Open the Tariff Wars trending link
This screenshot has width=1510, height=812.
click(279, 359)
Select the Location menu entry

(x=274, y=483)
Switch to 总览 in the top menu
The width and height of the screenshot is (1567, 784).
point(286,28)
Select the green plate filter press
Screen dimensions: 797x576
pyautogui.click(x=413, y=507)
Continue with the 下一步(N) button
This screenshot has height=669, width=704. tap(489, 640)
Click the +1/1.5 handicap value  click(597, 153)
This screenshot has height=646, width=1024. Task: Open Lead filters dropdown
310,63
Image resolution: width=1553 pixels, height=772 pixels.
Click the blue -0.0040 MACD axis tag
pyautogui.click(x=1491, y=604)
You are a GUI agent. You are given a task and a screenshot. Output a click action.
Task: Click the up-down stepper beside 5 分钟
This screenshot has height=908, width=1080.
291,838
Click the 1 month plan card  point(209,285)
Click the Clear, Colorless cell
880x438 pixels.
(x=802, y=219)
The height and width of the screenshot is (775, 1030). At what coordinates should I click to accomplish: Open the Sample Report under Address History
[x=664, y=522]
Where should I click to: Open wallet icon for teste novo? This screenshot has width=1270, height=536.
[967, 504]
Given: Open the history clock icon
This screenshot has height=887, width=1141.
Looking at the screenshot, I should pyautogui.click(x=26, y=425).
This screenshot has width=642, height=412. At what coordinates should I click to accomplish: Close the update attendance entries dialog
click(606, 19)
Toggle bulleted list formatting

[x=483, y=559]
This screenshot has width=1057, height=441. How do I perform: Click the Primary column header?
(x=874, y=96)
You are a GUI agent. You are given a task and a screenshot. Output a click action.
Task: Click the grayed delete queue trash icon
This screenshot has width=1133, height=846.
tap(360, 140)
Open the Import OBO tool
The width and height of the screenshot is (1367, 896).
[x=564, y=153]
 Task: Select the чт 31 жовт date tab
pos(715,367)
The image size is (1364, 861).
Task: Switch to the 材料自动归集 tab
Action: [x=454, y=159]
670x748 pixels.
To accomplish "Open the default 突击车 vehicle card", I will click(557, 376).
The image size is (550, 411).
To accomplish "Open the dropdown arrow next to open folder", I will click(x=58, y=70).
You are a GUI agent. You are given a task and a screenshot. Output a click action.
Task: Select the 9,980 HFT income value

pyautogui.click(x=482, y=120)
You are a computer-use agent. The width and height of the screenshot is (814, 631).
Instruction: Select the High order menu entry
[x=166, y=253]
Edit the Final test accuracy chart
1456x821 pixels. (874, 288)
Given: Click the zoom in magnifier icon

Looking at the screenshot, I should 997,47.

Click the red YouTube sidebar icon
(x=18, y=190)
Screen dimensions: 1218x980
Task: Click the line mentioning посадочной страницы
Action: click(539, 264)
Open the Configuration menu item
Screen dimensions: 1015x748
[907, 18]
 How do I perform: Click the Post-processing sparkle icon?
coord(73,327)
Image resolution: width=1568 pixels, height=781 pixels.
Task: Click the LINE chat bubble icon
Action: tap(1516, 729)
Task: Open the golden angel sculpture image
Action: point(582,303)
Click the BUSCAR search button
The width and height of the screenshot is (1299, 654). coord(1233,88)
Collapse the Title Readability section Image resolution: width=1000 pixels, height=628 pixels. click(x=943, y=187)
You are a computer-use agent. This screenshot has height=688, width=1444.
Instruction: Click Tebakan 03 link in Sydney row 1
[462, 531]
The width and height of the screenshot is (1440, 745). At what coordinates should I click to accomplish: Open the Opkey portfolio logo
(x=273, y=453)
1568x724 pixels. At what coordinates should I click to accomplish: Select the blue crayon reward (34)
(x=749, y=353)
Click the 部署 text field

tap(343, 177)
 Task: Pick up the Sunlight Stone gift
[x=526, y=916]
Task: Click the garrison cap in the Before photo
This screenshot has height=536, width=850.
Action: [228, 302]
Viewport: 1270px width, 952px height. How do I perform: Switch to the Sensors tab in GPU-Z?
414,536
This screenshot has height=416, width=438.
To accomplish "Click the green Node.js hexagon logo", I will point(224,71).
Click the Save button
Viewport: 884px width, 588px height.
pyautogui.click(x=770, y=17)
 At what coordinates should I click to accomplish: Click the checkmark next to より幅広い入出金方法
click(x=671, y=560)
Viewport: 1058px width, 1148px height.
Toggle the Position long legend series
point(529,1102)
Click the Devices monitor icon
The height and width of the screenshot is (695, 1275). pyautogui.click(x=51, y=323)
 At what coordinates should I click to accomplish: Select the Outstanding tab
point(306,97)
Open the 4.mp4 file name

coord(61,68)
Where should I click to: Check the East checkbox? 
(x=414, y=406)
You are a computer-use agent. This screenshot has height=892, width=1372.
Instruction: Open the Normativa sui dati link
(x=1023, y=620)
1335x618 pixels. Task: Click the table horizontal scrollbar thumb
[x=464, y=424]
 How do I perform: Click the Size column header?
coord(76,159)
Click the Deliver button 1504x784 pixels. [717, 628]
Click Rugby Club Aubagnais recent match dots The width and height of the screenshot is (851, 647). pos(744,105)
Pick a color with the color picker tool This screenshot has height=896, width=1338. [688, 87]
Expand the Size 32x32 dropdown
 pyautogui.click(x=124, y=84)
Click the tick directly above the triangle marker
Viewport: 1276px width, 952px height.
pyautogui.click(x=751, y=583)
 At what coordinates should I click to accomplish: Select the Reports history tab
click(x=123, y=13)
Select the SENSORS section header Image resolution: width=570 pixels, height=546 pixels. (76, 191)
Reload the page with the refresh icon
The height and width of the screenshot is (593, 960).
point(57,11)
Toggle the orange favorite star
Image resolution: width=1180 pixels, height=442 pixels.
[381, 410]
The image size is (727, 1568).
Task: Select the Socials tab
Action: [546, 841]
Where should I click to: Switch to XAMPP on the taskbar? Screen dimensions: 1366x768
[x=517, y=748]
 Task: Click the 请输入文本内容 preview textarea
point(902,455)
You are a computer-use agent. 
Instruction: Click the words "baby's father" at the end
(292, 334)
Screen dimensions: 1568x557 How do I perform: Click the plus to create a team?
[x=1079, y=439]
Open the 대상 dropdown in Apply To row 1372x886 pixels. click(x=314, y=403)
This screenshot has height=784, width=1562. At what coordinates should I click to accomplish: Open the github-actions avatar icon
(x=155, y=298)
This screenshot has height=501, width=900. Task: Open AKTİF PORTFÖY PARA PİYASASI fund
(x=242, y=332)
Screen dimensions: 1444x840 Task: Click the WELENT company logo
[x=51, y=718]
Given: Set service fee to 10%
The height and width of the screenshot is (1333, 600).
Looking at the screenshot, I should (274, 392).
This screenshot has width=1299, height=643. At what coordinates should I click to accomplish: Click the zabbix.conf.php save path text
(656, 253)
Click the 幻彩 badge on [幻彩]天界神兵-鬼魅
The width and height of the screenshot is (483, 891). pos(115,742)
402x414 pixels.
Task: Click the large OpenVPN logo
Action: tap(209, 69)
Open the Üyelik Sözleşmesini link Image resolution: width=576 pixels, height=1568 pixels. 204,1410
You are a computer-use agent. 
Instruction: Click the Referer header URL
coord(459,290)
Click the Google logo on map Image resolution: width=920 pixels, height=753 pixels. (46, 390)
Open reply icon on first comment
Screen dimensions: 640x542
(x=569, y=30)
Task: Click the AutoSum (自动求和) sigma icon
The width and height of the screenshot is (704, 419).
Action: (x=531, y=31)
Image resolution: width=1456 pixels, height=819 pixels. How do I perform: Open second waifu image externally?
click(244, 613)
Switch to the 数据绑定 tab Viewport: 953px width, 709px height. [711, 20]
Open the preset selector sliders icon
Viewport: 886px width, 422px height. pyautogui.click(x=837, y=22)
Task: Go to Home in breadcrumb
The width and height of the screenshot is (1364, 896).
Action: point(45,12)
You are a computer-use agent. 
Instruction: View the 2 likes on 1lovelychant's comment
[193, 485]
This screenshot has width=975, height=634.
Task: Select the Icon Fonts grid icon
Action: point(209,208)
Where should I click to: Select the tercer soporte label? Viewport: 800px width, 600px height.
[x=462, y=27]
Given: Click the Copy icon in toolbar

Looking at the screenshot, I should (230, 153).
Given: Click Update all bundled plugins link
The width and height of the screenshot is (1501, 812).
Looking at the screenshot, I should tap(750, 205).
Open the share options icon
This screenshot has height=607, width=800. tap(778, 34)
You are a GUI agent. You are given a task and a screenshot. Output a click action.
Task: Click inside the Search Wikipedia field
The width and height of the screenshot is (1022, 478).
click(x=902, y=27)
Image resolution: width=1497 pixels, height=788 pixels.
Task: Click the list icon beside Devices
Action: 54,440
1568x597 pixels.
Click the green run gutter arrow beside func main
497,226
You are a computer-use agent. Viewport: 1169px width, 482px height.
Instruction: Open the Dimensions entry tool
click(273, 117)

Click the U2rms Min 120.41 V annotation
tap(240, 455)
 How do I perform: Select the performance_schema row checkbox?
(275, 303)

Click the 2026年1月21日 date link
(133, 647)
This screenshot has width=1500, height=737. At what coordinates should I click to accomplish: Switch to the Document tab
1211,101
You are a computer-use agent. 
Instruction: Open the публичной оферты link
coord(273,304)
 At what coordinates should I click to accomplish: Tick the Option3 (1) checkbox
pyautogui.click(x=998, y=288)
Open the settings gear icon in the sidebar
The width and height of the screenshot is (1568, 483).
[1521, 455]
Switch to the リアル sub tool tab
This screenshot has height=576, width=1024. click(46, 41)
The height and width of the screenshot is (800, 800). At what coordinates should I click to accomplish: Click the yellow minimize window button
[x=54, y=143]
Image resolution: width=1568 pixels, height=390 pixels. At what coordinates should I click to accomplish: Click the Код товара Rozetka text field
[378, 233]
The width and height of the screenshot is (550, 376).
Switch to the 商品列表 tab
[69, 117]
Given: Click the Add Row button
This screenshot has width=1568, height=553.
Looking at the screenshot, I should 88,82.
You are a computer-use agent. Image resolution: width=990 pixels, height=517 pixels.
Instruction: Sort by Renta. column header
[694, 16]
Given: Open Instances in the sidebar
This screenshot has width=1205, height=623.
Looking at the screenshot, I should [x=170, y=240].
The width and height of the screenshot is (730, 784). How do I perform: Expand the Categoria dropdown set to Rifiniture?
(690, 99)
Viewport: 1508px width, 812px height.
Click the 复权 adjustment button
------------------------------
● What the task requires
Please rename "text field" to "input box" in the stretch of data from the line containing "1568x724 pixels. At" through the line containing "click(x=123, y=13)", and give back only those lines, with nothing else changed.

● Answer for the task
1568x724 pixels. At what coordinates should I click to accomplish: Select the blue crayon reward (34)
(x=749, y=353)
Click the 部署 input box

tap(343, 177)
 Task: Pick up the Sunlight Stone gift
[x=526, y=916]
Task: Click the garrison cap in the Before photo
This screenshot has height=536, width=850.
Action: [228, 302]
Viewport: 1270px width, 952px height. How do I perform: Switch to the Sensors tab in GPU-Z?
414,536
This screenshot has height=416, width=438.
To accomplish "Click the green Node.js hexagon logo", I will point(224,71).
Click the Save button
Viewport: 884px width, 588px height.
pyautogui.click(x=770, y=17)
 At what coordinates should I click to accomplish: Click the checkmark next to より幅広い入出金方法
click(x=671, y=560)
Viewport: 1058px width, 1148px height.
Toggle the Position long legend series
point(529,1102)
Click the Devices monitor icon
The height and width of the screenshot is (695, 1275). pyautogui.click(x=51, y=323)
 At what coordinates should I click to accomplish: Select the Outstanding tab
point(306,97)
Open the 4.mp4 file name

coord(61,68)
Where should I click to: Check the East checkbox? 
(x=414, y=406)
You are a computer-use agent. This screenshot has height=892, width=1372.
Instruction: Open the Normativa sui dati link
(x=1023, y=620)
1335x618 pixels. Task: Click the table horizontal scrollbar thumb
[x=464, y=424]
 How do I perform: Click the Size column header?
coord(76,159)
Click the Deliver button 1504x784 pixels. [717, 628]
Click Rugby Club Aubagnais recent match dots The width and height of the screenshot is (851, 647). pos(744,105)
Pick a color with the color picker tool This screenshot has height=896, width=1338. [688, 87]
Expand the Size 32x32 dropdown
 pyautogui.click(x=124, y=84)
Click the tick directly above the triangle marker
Viewport: 1276px width, 952px height.
pyautogui.click(x=751, y=583)
 At what coordinates should I click to accomplish: Select the Reports history tab
click(x=123, y=13)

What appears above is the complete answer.